§ **Problem statement**
From the line with "Actualités (647, 324)" through the line with "Northrop Grumman (486, 89)", inclusive, return each line of the data below exactly and leave the rest out.

── Given information ──

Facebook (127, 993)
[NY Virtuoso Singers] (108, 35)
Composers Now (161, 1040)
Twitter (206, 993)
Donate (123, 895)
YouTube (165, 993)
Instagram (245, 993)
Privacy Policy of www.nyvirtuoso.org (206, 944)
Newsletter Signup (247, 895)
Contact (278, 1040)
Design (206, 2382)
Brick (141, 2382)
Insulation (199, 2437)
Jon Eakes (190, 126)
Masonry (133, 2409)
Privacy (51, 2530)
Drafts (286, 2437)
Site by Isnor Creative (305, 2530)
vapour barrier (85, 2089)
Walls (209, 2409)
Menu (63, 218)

───
── Given information ──

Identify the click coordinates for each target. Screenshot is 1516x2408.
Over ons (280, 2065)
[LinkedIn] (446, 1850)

───
── Given information ──

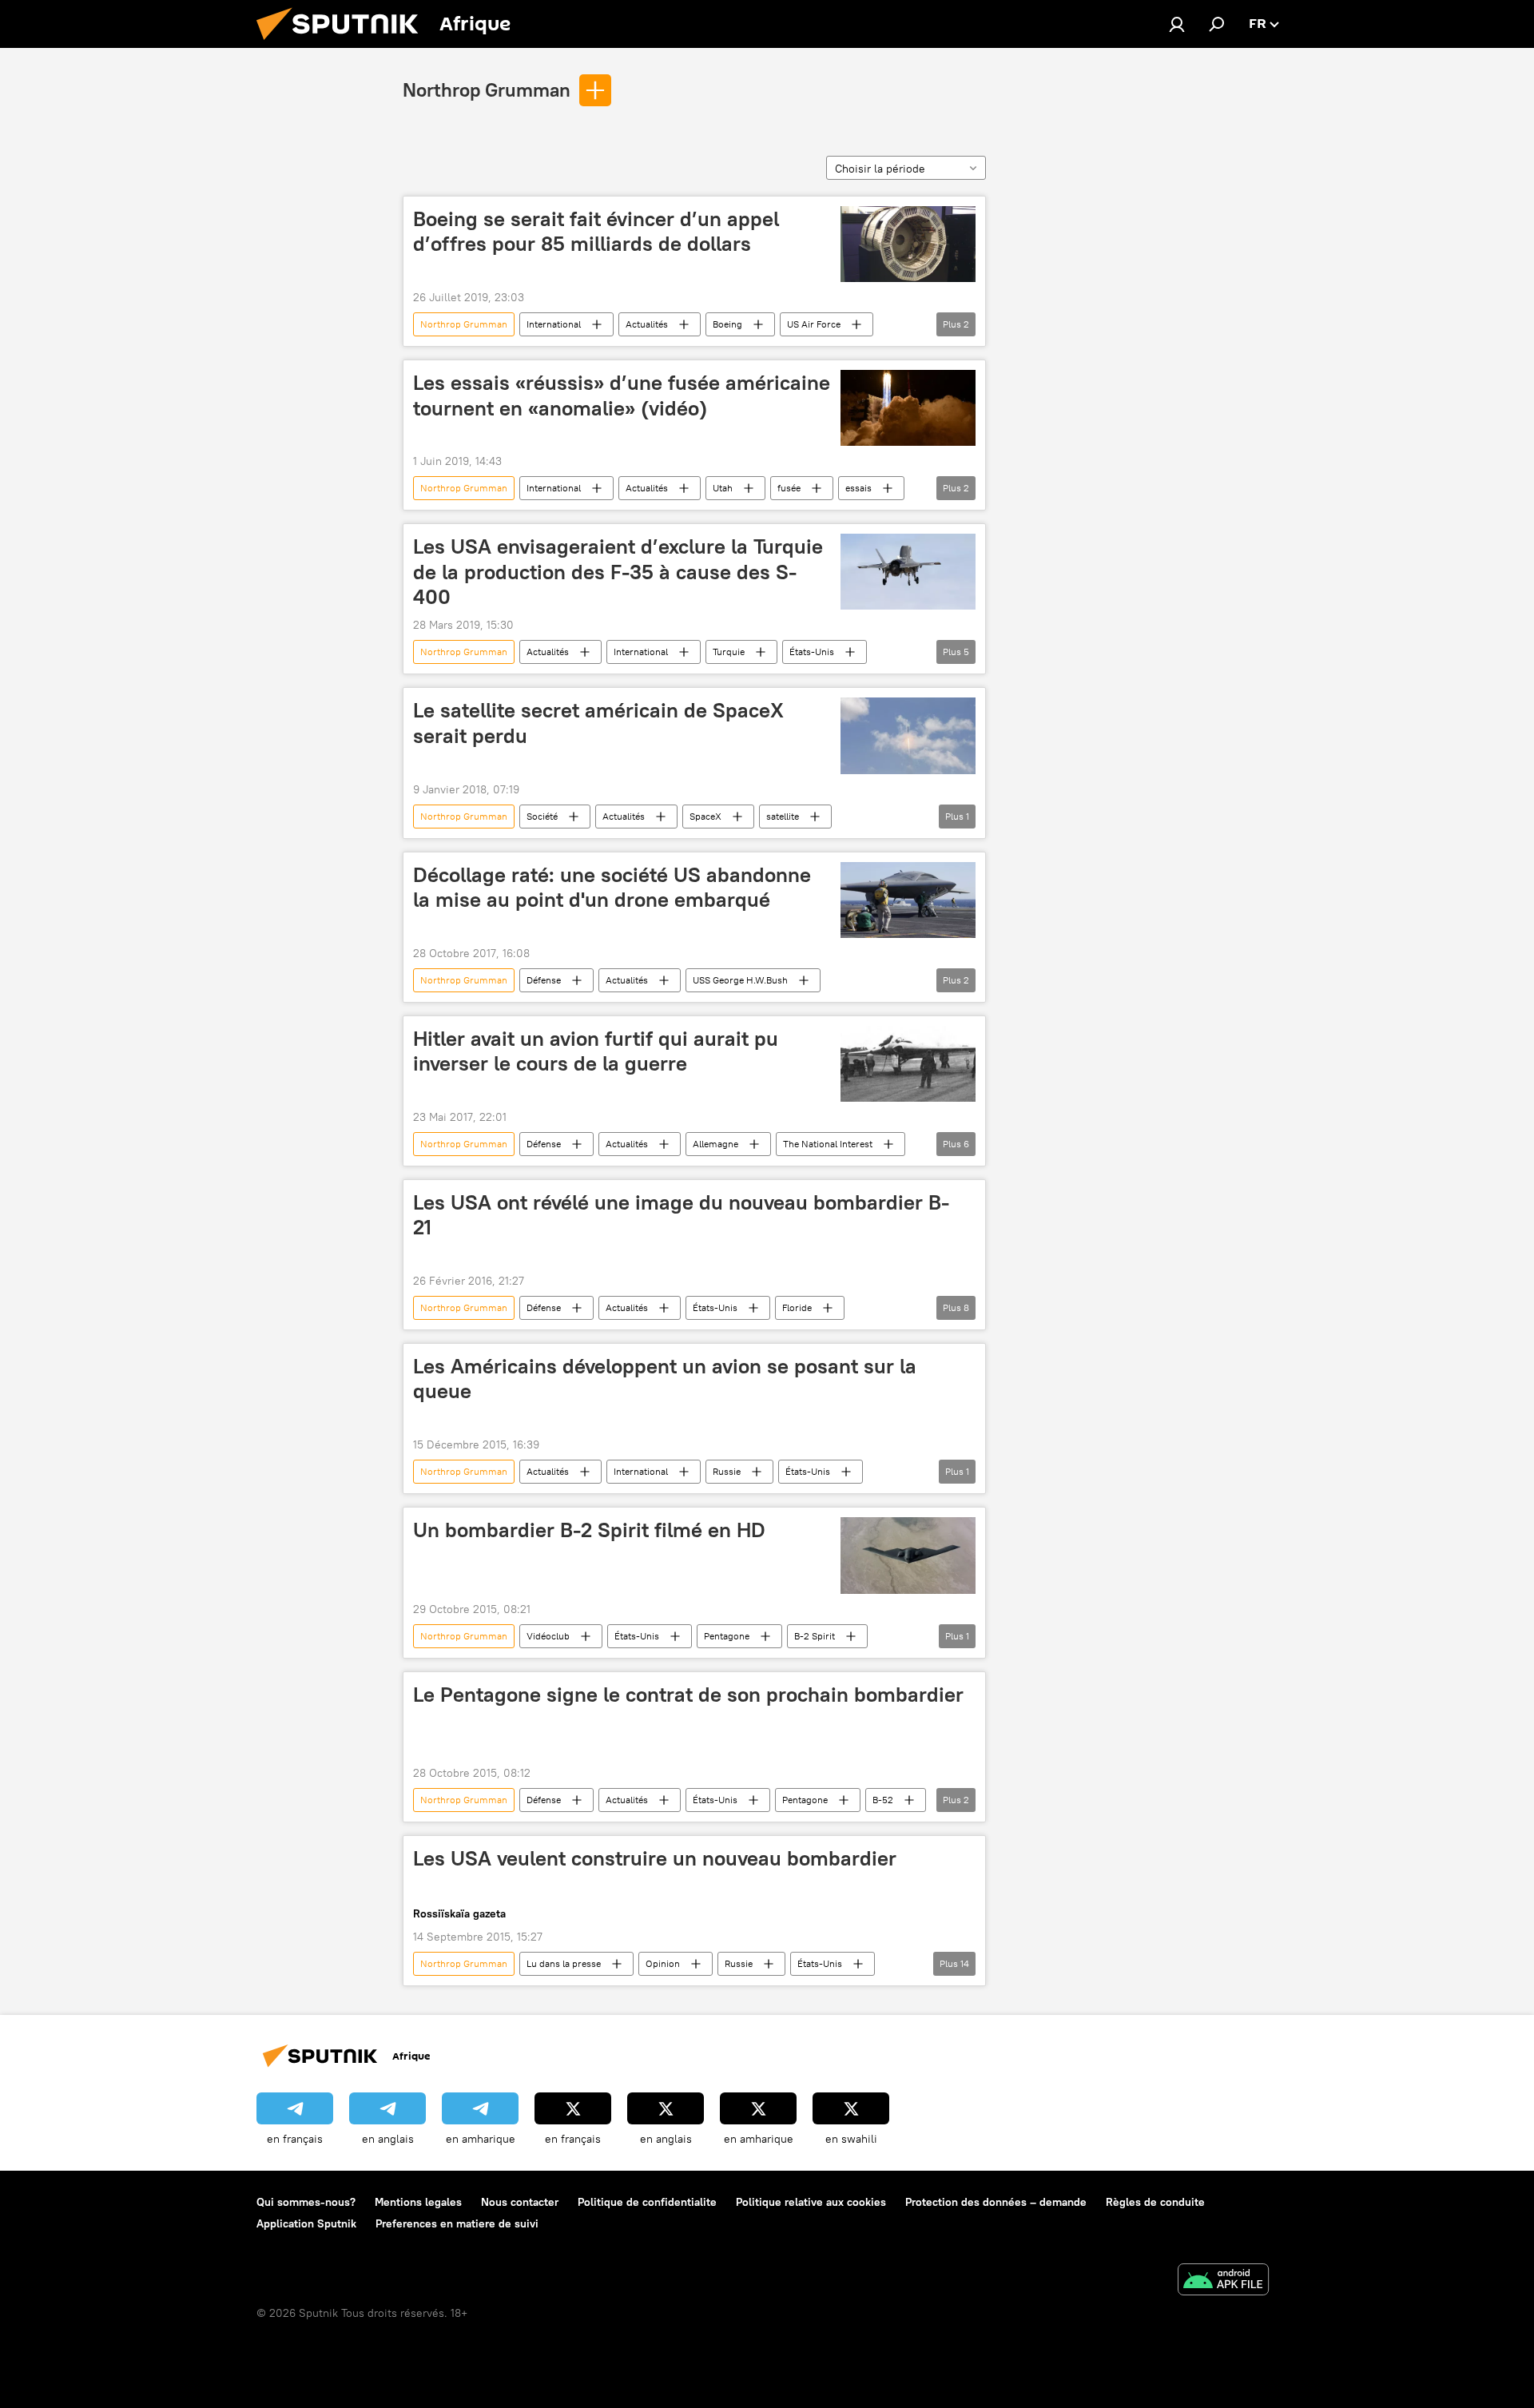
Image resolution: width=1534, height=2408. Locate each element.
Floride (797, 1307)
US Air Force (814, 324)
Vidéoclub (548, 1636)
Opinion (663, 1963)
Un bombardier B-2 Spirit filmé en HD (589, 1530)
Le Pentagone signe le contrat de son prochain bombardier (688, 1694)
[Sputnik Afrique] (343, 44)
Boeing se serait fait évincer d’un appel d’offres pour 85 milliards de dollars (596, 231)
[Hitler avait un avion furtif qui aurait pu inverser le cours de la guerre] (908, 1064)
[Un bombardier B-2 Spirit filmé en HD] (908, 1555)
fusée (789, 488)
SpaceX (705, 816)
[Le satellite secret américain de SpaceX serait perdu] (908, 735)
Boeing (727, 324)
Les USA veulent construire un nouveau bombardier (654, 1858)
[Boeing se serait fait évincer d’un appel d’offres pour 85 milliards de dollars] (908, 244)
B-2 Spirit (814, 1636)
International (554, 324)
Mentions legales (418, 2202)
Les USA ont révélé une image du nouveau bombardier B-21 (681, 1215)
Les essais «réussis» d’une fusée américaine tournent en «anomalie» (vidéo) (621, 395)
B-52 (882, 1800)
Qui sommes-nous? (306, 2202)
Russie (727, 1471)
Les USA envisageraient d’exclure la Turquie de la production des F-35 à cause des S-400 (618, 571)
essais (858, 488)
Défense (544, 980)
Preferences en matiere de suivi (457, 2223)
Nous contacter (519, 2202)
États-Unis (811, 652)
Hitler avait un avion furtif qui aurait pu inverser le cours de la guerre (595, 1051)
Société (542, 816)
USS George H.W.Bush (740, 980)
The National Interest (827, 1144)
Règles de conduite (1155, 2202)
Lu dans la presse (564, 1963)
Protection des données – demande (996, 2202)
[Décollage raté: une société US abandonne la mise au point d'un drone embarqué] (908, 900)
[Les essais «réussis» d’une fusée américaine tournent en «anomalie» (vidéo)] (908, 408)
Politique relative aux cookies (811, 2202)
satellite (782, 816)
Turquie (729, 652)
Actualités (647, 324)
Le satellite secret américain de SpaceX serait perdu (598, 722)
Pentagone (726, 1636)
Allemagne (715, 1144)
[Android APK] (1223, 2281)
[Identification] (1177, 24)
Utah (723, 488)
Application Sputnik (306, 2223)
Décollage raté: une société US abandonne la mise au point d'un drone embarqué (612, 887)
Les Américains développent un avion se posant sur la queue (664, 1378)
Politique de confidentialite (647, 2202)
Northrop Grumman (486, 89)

───

§ **Exercise answer**
Actualités (647, 324)
Le satellite secret américain de SpaceX serait perdu (598, 722)
Pentagone (726, 1636)
Allemagne (715, 1144)
[Android APK] (1223, 2281)
[Identification] (1177, 24)
Utah (723, 488)
Application Sputnik (306, 2223)
Décollage raté: une société US abandonne la mise au point d'un drone embarqué (612, 887)
Les Américains développent un avion se posant sur la queue (664, 1378)
Politique de confidentialite (647, 2202)
Northrop Grumman (486, 89)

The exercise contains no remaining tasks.